[Data from a pointing dataset]
=-=-=
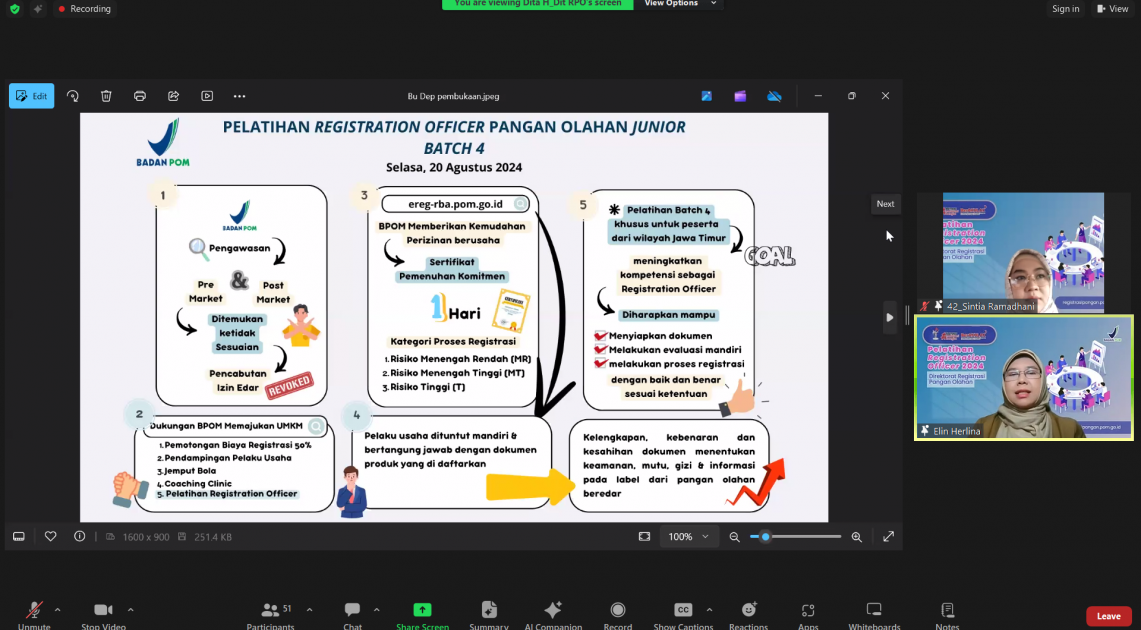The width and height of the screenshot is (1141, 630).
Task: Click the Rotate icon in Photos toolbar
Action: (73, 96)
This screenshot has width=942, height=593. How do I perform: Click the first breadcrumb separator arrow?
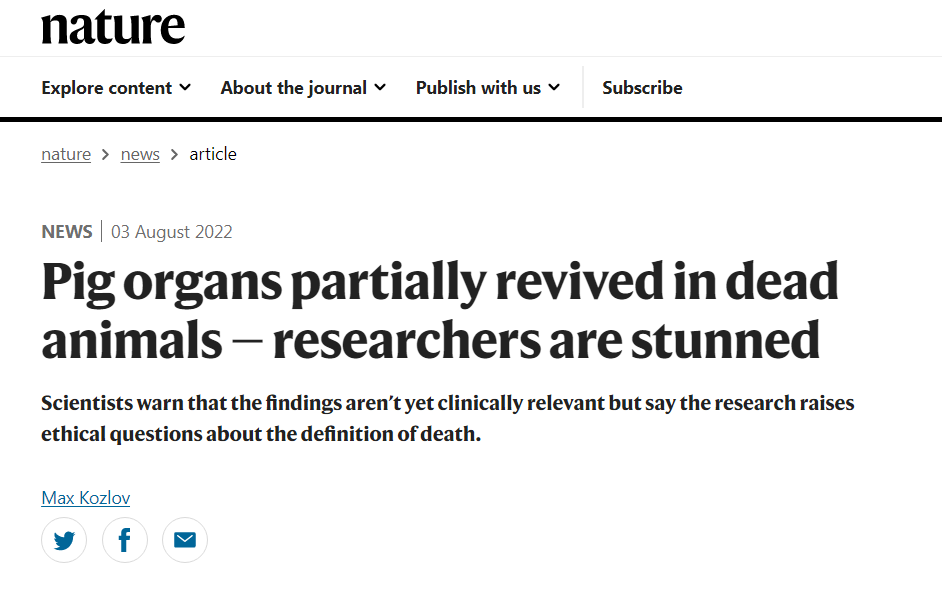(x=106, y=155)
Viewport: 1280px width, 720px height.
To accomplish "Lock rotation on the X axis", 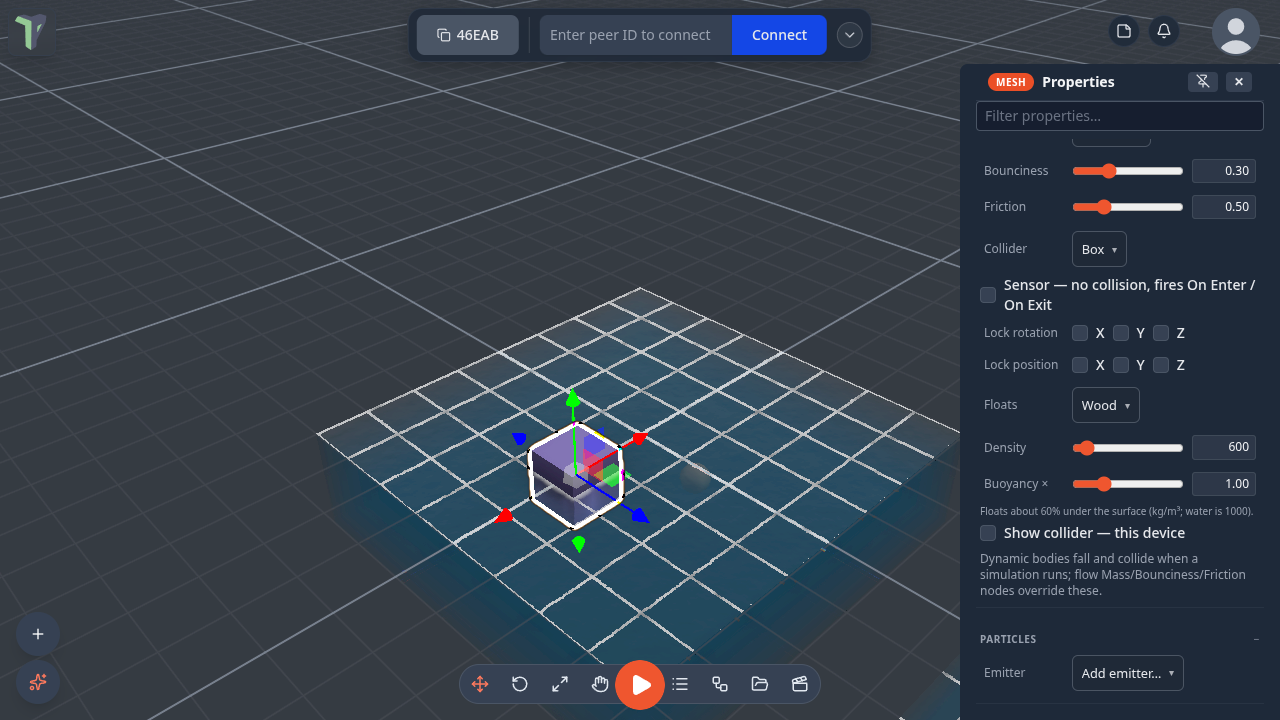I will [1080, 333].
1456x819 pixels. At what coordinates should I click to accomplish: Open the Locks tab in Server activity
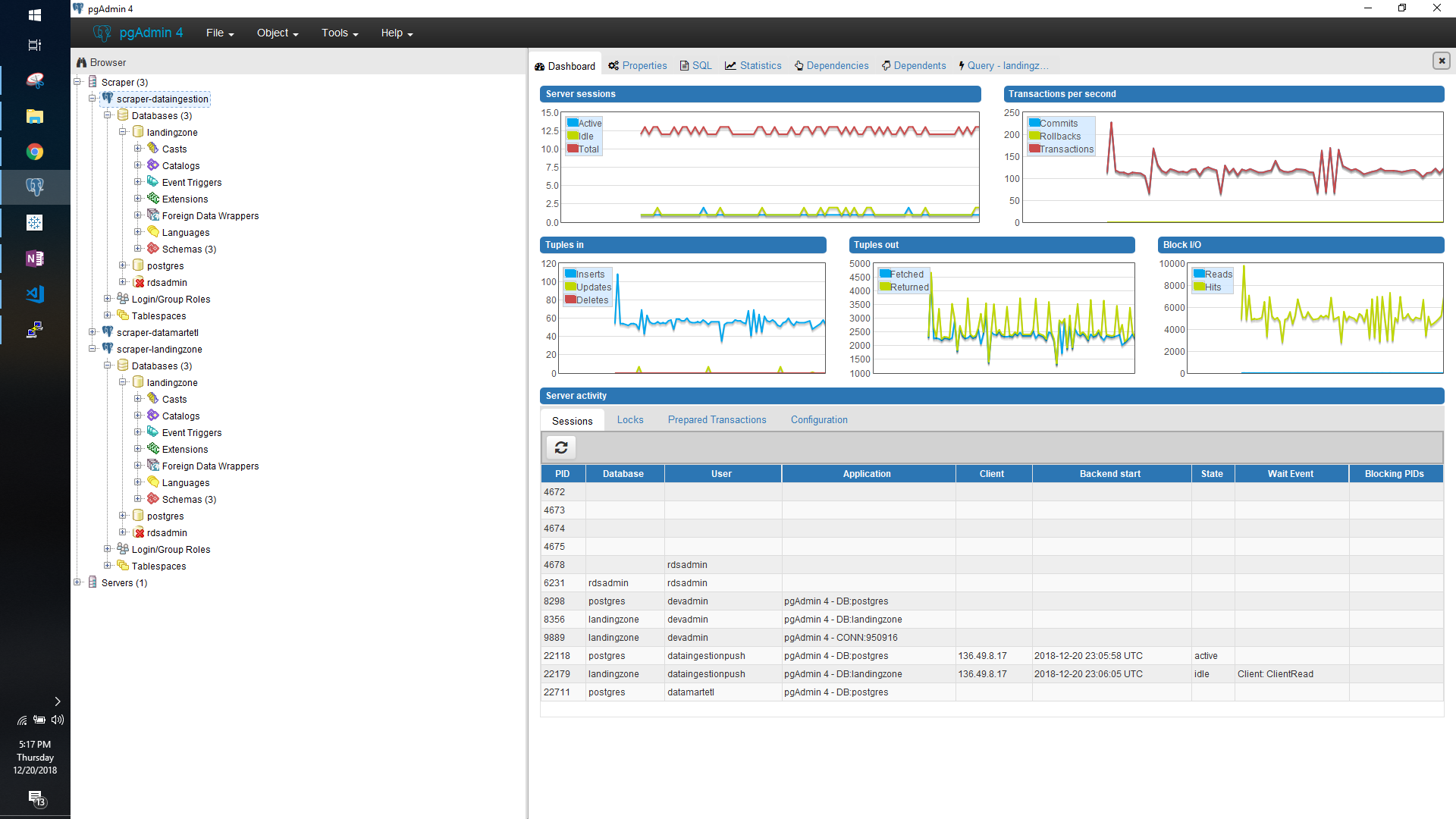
=-=-=
TASK PROMPT: Rewrite the data from its beginning through the line holding "(x=106, y=155)", inclusive, as a JSON list of strings with one string per line and no blank lines. Leave the pictures out of the list.

COMPLETE OUTPUT:
[
  "The width and height of the screenshot is (1141, 630).",
  "Task: Click the Rotate icon in Photos toolbar",
  "Action: (73, 96)",
  "This screenshot has width=942, height=593. How do I perform: Click the first breadcrumb separator arrow?",
  "(x=106, y=155)"
]